Setiba di Medan, Lia menceritakan pengalamannya kepada orangtuanya. Kisah itu sampai juga ke telinga orang tua Tina dan Citra yang kemudian memilih berangkat ke Tanjung Balai Karimun untuk menjemput anak mereka. Tak mudah membawa pulang Tina dan Citra. Setelah bernegoisasi, Tina dan Citra diizinkan pulang setelah orangtua mereka melunasi hutang-hutang Tina dan Citra. Setibanya di Medan, kasus tiga remaja itu diketahui seorang wartawan lokal yang kemudian menyarankan orang tua Tina, Lia dan Citra melaporkan kasus tersebut ke PKPA Medan.
Pembentukan Tim Advokasi
Laporan tersebut segera ditindaklanjuti. Untuk mendalami kasus, beberapa anggota PKPA mengunjungi rumah Tina, Lia dan Citra. Berbekal keterangan yang diperoleh, PKPA menginisiasi pembentukan tim advokasi untuk mendampingi proses hukum kasus tiga remaja malang tersebut. Selain beranggotakan beberapa pengacara dari PKPA, tim juga melibatkan pengacara dari kantor pengacara profesional di Medan dan NGO seperti LBH Medan, LBH APIK, PPAI, LAAI dan LAWKI. Total pengacara yang menyatakan kesediaan membela kasus Tina, Lia dan Citra berjumlah 14 orang.
Tim advokasi yang dikoordinir PKPA selanjutnya membuat pengaduan ke Polda Sumut. Berikutnya, beberapa polisi wanita dari bagian Ruang Pelayanan Khusus (RPK) Polda Sumut meminta keterangan dari ketiga korban. Tim Polwan juga langsung mendatangi rumah para korban untuk melihat situasi sosial dan memberi dukungan moril kepada korban agar tidak takut diteror para pelaku.
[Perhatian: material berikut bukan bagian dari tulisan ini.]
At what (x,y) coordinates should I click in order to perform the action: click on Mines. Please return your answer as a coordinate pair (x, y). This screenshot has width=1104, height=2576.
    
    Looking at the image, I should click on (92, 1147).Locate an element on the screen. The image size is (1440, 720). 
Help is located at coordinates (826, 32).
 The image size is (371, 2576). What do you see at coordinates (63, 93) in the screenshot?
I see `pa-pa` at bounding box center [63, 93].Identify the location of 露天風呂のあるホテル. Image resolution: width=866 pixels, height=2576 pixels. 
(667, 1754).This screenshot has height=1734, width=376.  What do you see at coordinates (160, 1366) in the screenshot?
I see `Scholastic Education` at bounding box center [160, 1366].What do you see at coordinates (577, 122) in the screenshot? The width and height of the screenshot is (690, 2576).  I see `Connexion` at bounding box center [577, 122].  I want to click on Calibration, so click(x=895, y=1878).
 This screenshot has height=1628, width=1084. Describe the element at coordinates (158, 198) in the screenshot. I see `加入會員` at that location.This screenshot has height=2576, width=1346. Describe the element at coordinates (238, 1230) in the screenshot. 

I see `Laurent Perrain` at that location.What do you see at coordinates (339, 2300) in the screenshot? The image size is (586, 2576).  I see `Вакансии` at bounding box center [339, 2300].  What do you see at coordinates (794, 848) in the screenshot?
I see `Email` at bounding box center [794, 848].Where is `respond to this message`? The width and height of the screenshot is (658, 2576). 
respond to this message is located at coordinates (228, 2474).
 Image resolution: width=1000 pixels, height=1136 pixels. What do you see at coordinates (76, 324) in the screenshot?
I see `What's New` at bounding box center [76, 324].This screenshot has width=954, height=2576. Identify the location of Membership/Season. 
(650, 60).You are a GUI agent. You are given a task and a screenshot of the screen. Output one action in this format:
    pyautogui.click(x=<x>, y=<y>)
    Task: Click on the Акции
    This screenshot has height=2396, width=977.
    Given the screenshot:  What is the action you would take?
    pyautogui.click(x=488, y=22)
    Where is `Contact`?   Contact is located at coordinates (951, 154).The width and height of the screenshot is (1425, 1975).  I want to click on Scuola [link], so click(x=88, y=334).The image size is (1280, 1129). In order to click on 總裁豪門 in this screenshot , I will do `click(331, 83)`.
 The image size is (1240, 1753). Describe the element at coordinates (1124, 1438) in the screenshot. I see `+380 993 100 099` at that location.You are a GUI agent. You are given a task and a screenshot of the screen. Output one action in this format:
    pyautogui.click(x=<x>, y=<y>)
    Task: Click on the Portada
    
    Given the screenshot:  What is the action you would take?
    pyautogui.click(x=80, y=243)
Selama dua minggu, Polda Sumut melakukan pengejaran dan hingga berhasil menangkap Sulastri. Namun, Yati dan Fit masih bebas. Tim kuasa hukum terus mendesak Polda Sumut segera menangkap Yati, Fit dan Mami Fuji. Sebab, mereka kerap beroperasi mencari gadis-gadis belia di Medan untuk dibawa ke Tanjung Balai Karimun.